Con el dato, concurrió al Centro del Conocimiento donde un empleado le facilitó el número de teléfono para comunicarse durante el periodo 2012. “Llamé en la fecha indicada y me empezó a hablar de los chicos, entonces le digo: no soy tan chico, me jubilé el año pasado. Si tenés el instrumento, vení a inscribirte. Finalmente supe que estaba hablando con Sebastián Arostegui, que era docente de mis hijos: Violeta, Dante y Enzo, en el Colegio Roque González”, agregó entre risas.
Muestra los diversos certificados y no se cansa de repetir que fue “sumamente maravillosa” esta experiencia que se extendió por cuatro años. “De música sabía que el pentagrama tenía cinco líneas y cuatro espacios. Empezamos como el chiquito que va a la escuela y la maestra le empieza a enseñar cómo tiene que tomar el lápiz. Arrancamos con un hermoso grupo donde era el abuelo –después supe que había otro más, Don Carlos Staciuk, que estaba más avanzado-, con profesores jóvenes (de práctica de instrumento y de teoría, ritmo, melodía), integrantes de la Orquesta Estable. Pero llegó un momento en que me pregunté: ¿en qué me metí? Un día llamé al profesor y le dije: Dieguito, decime la pura verdad. Lo mío acá ¿no es una pérdida de tiempo?. Me respondió: Ramón, estás en la mismísima situación que todos, acá nadie es más ni menos que nadie. Acá hay que poner el lomo, practicar y estudiar. Si cumplís con todo eso, vas a estar subiendo cada día un escalón, pero acá nadie espera nadie: hay que ser puntual, hay que practicar, hay que estudiar. Había mucha disciplina”.
Cuando estaba en tercer año llegaron las vacaciones de julio y el profesor dio “vía libre” a quienes querían tomarse un descanso, pero aclaró que había una propuesta de ampliar los conocimientos en el Departamento de Música de la UNaM, por calle San Luis y Sarmiento, con un ritmo intensivo, de 8 a 16. “Muchos se fueron a descansar, pero otro grupo decidió seguir, al que me prendí. Tuvimos conciertos desde el primer año cuando yo jamás subí a un escenario ni para pasar un trapo al piso. Estuvimos actuando en la Escuela Superior de Música, en la Escuela Estados Unidos del Brasil, fue algo maravilloso”.

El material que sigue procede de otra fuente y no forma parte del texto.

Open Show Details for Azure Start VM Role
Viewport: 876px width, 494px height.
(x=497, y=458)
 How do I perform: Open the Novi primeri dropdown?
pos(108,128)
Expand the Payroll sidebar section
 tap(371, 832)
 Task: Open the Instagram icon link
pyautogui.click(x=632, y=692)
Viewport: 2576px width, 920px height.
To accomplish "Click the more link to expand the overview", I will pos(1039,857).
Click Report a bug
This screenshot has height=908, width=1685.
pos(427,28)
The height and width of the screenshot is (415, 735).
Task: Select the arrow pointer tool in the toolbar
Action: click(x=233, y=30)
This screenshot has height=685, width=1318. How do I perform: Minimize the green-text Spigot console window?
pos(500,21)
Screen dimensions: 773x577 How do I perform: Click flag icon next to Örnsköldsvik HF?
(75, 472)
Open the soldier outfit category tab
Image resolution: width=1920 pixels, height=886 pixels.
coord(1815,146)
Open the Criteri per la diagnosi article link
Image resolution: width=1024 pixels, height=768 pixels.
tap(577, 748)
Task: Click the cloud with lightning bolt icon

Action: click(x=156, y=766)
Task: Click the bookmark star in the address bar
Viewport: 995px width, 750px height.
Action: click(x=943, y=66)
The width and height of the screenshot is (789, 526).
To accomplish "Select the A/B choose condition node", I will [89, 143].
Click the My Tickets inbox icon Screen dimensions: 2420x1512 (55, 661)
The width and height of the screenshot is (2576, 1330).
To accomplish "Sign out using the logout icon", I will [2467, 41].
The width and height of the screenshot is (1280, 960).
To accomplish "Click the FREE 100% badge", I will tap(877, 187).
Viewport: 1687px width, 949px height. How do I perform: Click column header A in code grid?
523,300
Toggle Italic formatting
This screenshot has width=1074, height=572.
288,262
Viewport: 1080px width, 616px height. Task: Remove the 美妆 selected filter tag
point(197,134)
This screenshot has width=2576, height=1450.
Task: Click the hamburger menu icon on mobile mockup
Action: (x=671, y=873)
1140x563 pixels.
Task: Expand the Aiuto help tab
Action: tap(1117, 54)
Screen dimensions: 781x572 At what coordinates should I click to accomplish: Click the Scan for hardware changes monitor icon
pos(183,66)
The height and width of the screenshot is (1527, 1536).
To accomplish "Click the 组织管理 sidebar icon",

Sostuvo que estaba siempre dispuesto, primero por la curiosidad y luego, por aprender. “Así hice muchos cursos: de plomería y gas, de refrigeración, de peluquería para damas y caballeros y de RCP. La curiosidad me llevó a eso y lo hice”.
Otras “changuitas”
Dentro de esa búsqueda, el jefe de limpieza y encargado de los cadetes consultó a López si sabía manejar y que tenía una changuita que solía hacer, “pero necesitamos que alguien más se sume, aunque no sé si te va a gustar”. Implicaba colaborar con una funeraria durante el cortejo fúnebre, que requería chofer para el porta coronas, porta féretro y acompañantes. “Como había distintos turnos, varios empleados del diario accedían a realizar la tarea, cobraban por ella y regresaban. La empresa nos proveía de traje, camisa y corbata. Así que por un tiempito hice de funebrero. Cuando tenía franco hacia la guardia atendiendo el teléfono y demás tareas, que significaba llevar y retirar al difunto y a la capilla ardiente de las casas de familia”, manifestó.